Data section:

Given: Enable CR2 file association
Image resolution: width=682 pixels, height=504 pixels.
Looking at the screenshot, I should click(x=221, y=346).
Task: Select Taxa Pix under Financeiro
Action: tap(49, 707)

Brief:
Exactly as shown above, return all of the entries.

Reply to the exercise:
Given: Enable CR2 file association
Image resolution: width=682 pixels, height=504 pixels.
Looking at the screenshot, I should click(x=221, y=346).
Task: Select Taxa Pix under Financeiro
Action: tap(49, 707)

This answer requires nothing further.